Woodblock print by Earl M. Washington, page measures 11" x 8 3/8", woodblock image is 6 1/4" x 5", mat is 13 1/2" x 11".
Black ink on cream color paper, in white mats with glassine cover over image.
Signed E.M. Washington, titled "Race Mixing", number 2 of 30, with date of 1932, though was printed in the 1990's.
Image depicts a violent scene, a black man attacking a nude woman, with knife in his hand. Maybe an image of a racist propaganda poster or leaflet, or an original by Washington. He sometimes copied original prints by famous artists, and strong images from the late 19th and early 20th century, but also seems to have printed many of his own original works.
Good condition, no mars to print, good clear image.
The print is affixed to back mat with small piece of tape at top, glassine on top mat protects the print.
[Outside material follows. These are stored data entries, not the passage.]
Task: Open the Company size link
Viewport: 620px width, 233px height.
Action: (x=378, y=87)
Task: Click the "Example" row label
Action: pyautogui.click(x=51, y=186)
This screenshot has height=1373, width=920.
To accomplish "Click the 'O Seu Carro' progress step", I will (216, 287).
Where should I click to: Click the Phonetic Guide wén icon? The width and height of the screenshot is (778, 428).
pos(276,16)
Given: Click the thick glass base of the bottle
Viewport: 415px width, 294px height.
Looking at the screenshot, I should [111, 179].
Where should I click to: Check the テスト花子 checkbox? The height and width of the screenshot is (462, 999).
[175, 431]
Earl Marshawn Washington, born in 1962, began printing a variety of woodblock prints in the 1990's attributing them to his grandfather, Earl Mack Washington (1862-1952). Until he was found to be the maker of the prints, many had been sold as original art by an unknown and very talented African-American artist. This collection of prints was originally considered to be a major find, an artist with a powerful and very artful body of work.
Once Washington took credit and responsibility for both the story and the work, the prints became collectible, and are now offered by major galleries and dealers of fine prints, especially for their African American themes, very stylized and artistic images.